Central bankers have become increasingly blunt that bringing inflation down will require a labor market slowdown that they will not try to offset with interest-rate cuts until they are confident they have beaten back inflation.

Over the past several rate-hiking cycles, the Fed raised rates and kept them there for an average of 11 months before cutting them.

“I think 11 months is a starting point, is a reasonable starting point. But I’m prepared to do more if more is required,” Daly said, adding that exactly how long will depend on the data. She said her own forecast for rates is in line with the 5.1% peak rate expected by the majority of her colleagues.

The Fed has signaled “ongoing” rate hikes ahead, and Daly’s remarks suggests she sees rates staying high into the first couple of months of 2024 – even as the Fed predicts the unemployment rate will rise to 4.6%, an increase that analysts say could mean the loss of 1.5 million or more jobs.

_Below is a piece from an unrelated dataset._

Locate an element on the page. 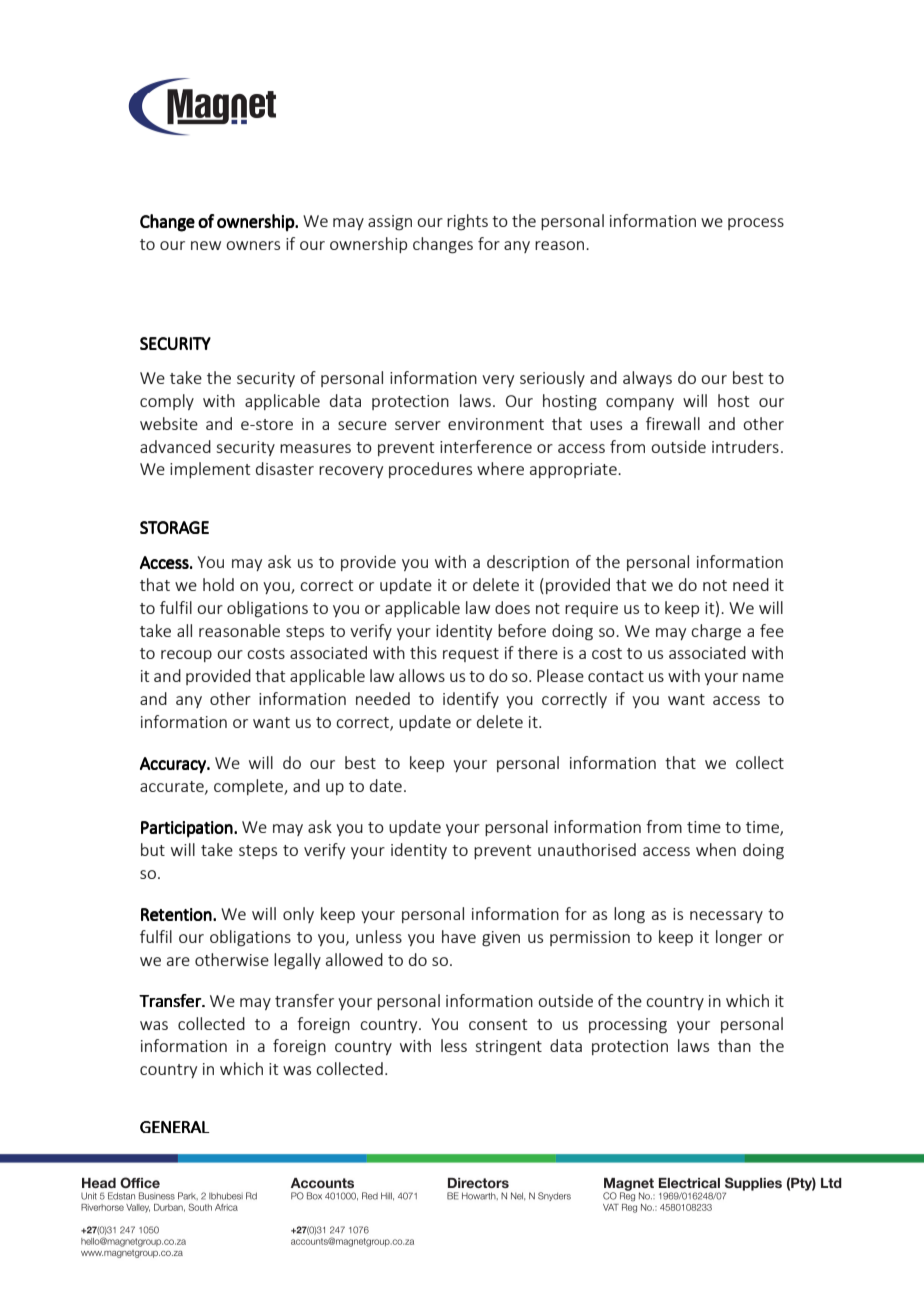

As of last month, central bank staff economists viewed the risks of recession against continued growth as roughly even, minutes from the Fed’s November policy meeting show.

Meanwhile, on Thursday, the New York Fed said its internal economic model sees a 0.3% decline in overall activity next year and flat growth in 2024, with a return to positive growth the year after.

Fed policymakers this week forecast GDP growing about a half-a-percent next year.

While not a recession per se, such slow growth means an unexpected shock could easily trigger an outright contraction for a couple of quarters, Cleveland Fed’s Mester told Bloomberg TV.

She identified herself as one of seven of the Fed’s 19 Fed policymakers who see rates needing to rise even higher than the 5.1% median in the Fed’s projections published this week.

In his news conference after the end of the Dec. 13-14 policy meeting, Fed Chair Jerome Powell nodded to the challenges that higher unemployment, if not necessarily a recession, would pose.

“I wish there were a completely painless way to restore price stability,” he said. “There isn’t, and this is the best we can do.”